- Task brief:
Can you render all of the items below as a numbered list, skipping any blank lines?

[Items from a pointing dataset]
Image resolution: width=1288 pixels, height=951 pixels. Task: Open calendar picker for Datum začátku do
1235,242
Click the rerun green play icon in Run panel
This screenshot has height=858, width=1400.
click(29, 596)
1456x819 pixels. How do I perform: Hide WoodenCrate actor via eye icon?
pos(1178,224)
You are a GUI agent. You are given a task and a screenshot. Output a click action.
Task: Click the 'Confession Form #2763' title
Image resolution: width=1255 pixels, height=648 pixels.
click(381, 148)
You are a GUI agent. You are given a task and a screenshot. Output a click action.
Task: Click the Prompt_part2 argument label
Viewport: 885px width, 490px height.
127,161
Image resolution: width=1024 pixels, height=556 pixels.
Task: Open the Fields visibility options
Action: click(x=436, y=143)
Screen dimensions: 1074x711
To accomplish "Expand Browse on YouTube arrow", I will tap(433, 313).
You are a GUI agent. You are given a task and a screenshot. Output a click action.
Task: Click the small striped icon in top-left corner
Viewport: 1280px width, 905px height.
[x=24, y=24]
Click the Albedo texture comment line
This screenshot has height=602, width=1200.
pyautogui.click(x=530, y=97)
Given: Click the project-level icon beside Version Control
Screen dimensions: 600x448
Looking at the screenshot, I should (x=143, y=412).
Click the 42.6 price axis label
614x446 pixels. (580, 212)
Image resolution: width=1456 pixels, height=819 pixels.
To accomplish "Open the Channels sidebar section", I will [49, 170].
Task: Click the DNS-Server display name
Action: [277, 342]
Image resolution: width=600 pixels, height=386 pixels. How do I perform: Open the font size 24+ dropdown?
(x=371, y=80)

- Full answer:
1. Image resolution: width=1288 pixels, height=951 pixels. Task: Open calendar picker for Datum začátku do
2. 1235,242
3. Click the rerun green play icon in Run panel
4. This screenshot has height=858, width=1400.
5. click(29, 596)
6. 1456x819 pixels. How do I perform: Hide WoodenCrate actor via eye icon?
7. pos(1178,224)
8. You are a GUI agent. You are given a task and a screenshot. Output a click action.
9. Task: Click the 'Confession Form #2763' title
10. Image resolution: width=1255 pixels, height=648 pixels.
11. click(381, 148)
12. You are a GUI agent. You are given a task and a screenshot. Output a click action.
13. Task: Click the Prompt_part2 argument label
14. Viewport: 885px width, 490px height.
15. 127,161
16. Image resolution: width=1024 pixels, height=556 pixels.
17. Task: Open the Fields visibility options
18. Action: click(x=436, y=143)
19. Screen dimensions: 1074x711
20. To accomplish "Expand Browse on YouTube arrow", I will tap(433, 313).
21. You are a GUI agent. You are given a task and a screenshot. Output a click action.
22. Task: Click the small striped icon in top-left corner
23. Viewport: 1280px width, 905px height.
24. [x=24, y=24]
25. Click the Albedo texture comment line
26. This screenshot has height=602, width=1200.
27. pyautogui.click(x=530, y=97)
28. Given: Click the project-level icon beside Version Control
29. Screen dimensions: 600x448
30. Looking at the screenshot, I should (x=143, y=412).
31. Click the 42.6 price axis label
32. 614x446 pixels. (580, 212)
33. Image resolution: width=1456 pixels, height=819 pixels.
34. To accomplish "Open the Channels sidebar section", I will [49, 170].
35. Task: Click the DNS-Server display name
36. Action: [277, 342]
37. Image resolution: width=600 pixels, height=386 pixels. How do I perform: Open the font size 24+ dropdown?
38. (x=371, y=80)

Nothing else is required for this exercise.